We will cover a range of scenarios and starting points, from working with colleagues who are confident using surveys but don’t feel a sense of ownership of their evaluation to others who aren’t sold on the value of evaluation at all. We will discuss how we have approached each of these as professional evaluators and the tools that have helped us build these cultures.
One of the key methods that has helped unify our evaluative approaches is the co-creation of shared outcomes. These outcomes provided essential buy-in from stakeholders and developed a shared language and sense of purpose, anchoring the benefits and need for evaluation beyond data collection. We will touch on how our shared outcomes helped us navigate organisational changes and set us up to protect programmes and communicate our shared purpose across an organisation of over 8,000 members of staff and 22,000 students.

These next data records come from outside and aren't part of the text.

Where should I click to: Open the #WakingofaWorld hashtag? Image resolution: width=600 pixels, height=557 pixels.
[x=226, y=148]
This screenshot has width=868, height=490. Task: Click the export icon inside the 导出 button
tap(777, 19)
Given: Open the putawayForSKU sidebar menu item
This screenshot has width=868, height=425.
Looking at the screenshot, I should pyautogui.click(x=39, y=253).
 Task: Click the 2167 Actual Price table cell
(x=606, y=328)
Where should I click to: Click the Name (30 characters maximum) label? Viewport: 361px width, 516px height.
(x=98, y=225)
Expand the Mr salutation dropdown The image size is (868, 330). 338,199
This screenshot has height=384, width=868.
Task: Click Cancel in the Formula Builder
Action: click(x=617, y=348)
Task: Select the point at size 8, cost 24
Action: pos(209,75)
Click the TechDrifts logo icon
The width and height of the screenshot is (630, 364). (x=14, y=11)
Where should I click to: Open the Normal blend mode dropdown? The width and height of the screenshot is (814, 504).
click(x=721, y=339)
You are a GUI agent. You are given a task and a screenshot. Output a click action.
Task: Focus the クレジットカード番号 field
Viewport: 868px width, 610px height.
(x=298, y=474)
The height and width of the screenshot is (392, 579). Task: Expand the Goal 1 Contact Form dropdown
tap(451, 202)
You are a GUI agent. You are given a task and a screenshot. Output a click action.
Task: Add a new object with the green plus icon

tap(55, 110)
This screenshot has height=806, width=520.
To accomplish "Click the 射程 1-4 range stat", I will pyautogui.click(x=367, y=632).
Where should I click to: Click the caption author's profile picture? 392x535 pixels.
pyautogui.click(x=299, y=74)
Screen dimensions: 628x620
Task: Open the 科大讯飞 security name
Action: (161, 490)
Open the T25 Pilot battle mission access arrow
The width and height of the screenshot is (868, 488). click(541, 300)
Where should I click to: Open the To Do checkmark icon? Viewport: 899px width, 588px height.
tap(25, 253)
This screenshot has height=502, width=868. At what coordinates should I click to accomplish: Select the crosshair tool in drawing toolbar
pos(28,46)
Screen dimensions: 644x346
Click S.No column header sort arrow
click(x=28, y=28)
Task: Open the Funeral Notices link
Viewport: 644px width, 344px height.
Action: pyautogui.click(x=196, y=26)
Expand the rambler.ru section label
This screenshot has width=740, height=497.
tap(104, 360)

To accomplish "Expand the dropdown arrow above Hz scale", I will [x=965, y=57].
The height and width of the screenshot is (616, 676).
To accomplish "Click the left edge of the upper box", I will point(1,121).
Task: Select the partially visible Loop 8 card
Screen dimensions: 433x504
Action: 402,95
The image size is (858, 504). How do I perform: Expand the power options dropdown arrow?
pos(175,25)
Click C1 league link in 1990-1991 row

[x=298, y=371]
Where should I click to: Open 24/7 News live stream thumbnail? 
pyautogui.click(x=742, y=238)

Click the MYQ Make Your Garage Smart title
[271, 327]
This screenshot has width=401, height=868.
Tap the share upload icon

With a show-don’t-tell approach, we will demonstrate some of the simple tools we have found effective to encourage engagement, generating discussion around challenges and opportunities of building evaluation culture. We will candidly share challenges we have faced with data availability, as well as over collection of data that is not used to its full potential.
Central to this session will be engaging conference participants in discussions of what has worked well (and not so well), using some of the tools we have implemented with colleagues at Imperial. We will create a safe space to grapple with challenges, discuss opportunities, and scaffold key take-aways for conference participants.